EXCERPTED RECORDS
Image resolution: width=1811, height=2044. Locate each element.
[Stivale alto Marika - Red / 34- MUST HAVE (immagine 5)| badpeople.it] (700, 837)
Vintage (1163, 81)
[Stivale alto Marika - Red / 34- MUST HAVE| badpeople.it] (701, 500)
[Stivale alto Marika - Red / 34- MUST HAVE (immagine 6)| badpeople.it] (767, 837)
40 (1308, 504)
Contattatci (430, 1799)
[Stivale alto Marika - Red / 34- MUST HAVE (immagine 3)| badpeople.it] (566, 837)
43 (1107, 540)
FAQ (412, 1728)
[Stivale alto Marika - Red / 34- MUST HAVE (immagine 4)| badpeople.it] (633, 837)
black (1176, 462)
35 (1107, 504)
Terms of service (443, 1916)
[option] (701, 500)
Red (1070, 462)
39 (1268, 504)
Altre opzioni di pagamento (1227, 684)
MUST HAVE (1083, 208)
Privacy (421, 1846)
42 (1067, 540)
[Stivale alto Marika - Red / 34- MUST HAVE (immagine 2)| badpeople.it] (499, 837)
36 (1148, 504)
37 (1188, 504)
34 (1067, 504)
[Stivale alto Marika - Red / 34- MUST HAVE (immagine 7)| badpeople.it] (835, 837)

WHAT YOU SHOULD DO
After reading the listing, write out every line of it exactly.

ANSWER BOX
Image resolution: width=1811, height=2044. Locate each element.
[Stivale alto Marika - Red / 34- MUST HAVE (immagine 5)| badpeople.it] (700, 837)
Vintage (1163, 81)
[Stivale alto Marika - Red / 34- MUST HAVE| badpeople.it] (701, 500)
[Stivale alto Marika - Red / 34- MUST HAVE (immagine 6)| badpeople.it] (767, 837)
40 (1308, 504)
Contattatci (430, 1799)
[Stivale alto Marika - Red / 34- MUST HAVE (immagine 3)| badpeople.it] (566, 837)
43 (1107, 540)
FAQ (412, 1728)
[Stivale alto Marika - Red / 34- MUST HAVE (immagine 4)| badpeople.it] (633, 837)
black (1176, 462)
35 (1107, 504)
Terms of service (443, 1916)
[option] (701, 500)
Red (1070, 462)
39 (1268, 504)
Altre opzioni di pagamento (1227, 684)
MUST HAVE (1083, 208)
Privacy (421, 1846)
42 (1067, 540)
[Stivale alto Marika - Red / 34- MUST HAVE (immagine 2)| badpeople.it] (499, 837)
36 (1148, 504)
37 (1188, 504)
34 (1067, 504)
[Stivale alto Marika - Red / 34- MUST HAVE (immagine 7)| badpeople.it] (835, 837)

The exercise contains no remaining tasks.